Nancy Cox, MD, chief of the CDC's influenza division, said today at a media update on the flu season that Indonesia's health minister called the CDC on Feb 20 to say the country would like to resume sending samples.
Cox said Indonesia's health ministry shipped 15 clinical samples to the CDC on Feb 22. She said the samples are from two patients whose infections were confirmed by the WHO on Feb 5 and Feb 12. The two patients were a 27-year-old woman from a Jakarta suburb who died on Feb 2 and a 15-year-old girl from another Jakarta suburb who was hospitalized with an H5N1 infection after her mother died of the disease.
"Based on past experience, the samples should arrive over the weekend or early next week," Cox said. "We expect to obtain results over the next 2 weeks."

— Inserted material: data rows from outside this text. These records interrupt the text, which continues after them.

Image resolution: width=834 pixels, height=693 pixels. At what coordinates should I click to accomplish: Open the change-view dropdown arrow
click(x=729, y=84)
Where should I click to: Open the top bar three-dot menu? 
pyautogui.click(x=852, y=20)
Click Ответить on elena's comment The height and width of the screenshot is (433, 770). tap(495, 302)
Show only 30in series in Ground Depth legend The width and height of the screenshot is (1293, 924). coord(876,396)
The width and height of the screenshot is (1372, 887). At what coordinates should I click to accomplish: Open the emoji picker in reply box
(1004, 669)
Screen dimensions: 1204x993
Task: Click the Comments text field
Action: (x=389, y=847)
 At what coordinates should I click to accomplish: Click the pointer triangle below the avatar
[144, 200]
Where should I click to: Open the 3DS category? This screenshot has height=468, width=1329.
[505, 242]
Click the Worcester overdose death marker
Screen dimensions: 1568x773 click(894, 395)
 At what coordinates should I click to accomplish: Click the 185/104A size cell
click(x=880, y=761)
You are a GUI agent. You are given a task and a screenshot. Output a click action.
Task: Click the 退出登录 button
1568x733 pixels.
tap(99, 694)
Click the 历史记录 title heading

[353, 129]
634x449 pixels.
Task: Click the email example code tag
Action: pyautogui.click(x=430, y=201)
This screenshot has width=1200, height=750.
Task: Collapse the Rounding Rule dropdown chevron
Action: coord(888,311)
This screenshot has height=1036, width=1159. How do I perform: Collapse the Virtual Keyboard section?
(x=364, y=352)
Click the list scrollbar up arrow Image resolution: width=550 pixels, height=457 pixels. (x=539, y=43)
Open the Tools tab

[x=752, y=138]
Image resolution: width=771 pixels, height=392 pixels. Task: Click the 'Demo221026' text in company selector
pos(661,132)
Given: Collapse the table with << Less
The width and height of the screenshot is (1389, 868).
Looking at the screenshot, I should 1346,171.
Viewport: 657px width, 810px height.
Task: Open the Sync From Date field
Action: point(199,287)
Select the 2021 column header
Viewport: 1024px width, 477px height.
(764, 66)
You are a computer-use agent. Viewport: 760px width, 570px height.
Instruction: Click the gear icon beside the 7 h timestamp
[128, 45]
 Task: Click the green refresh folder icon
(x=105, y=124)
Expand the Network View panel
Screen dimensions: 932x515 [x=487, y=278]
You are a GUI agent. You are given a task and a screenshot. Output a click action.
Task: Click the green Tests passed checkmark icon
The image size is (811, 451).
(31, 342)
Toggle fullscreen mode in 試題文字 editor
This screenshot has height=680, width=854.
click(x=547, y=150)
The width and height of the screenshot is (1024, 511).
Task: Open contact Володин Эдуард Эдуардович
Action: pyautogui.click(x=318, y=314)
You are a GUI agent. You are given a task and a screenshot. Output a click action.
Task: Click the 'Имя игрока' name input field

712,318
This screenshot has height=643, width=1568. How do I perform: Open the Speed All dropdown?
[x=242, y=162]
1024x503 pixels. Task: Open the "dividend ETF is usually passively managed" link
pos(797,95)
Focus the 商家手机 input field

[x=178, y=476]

In December 2006, Indonesia—the nation hardest hit by the H5N1 virus—stopped sending samples to WHO collaborating centers to protest pharmaceutical companies' use of the samples to develop vaccines that Indonesia said would be too expensive for developing nations to buy. A WHO group that has been meeting to resolve the virus-sharing issue failed to forge an agreement the last time it met in November.
Indonesia has shared only a few samples since the end of 2006. Last May it sent three to the WHO in advance of the World Health Assembly, but WHO officials later said the specimens contained no viable viruses. Indonesia also sent a sample to the CDC lab in August to show that an outbreak of human cases on the island of Bali did not involve a mutated strain.
Sari Setiogi, a spokeswoman for the WHO, told CIDRAP News today that the WHO has not received any details from Indonesia about the samples it is sharing and could not confirm the development.
Siti Fadilah Supari, Indonesia's health minister, said yesterday that the samples it sent are meant only for risk assessment, according to a report from the Associated Press (AP). "If they want to develop them into a seed virus they must notify us. If they make them into a vaccine our rights over [the vaccine] will be recognized," she told the AP.
Supari's announcement came at the end of a tumultuous week regarding the country's stance on sharing its H5N1 samples. Earlier this week, media outlets reported that Supari published a book alleging that the United States intended to produce a biological weapon with the H5N1 virus and the WHO was conspiring to profit from H5N1 vaccines.
Details about the book, titled Time for the World to Change: God is Behind the Avian Influenza Virus, were given in a Feb 8 press release from Indonesia's health ministry. However, the release did not list a publisher for the 182-page book.
Officials from the US State Department and WHO denied the claims Supari apparently made in her book, the Sydney (Australia) Morning Herald reported yesterday.
Indonesian President Susilo Bambang Yudhoyono reportedly ordered Supari to recall copies of her book, though he had authored its introduction, according to Morning Herald reports.
However, at a meeting with health ministry officials on Feb 20, Yudhoyono said he supported Supari's demand for fair international virus-sharing policies, according to a report from Reuters.
"We certainly need to form a partnership with WHO and friendly nations. We can only proceed if we agree on building and implementing a fair cooperation framework," he said at a news conference, according to Reuters.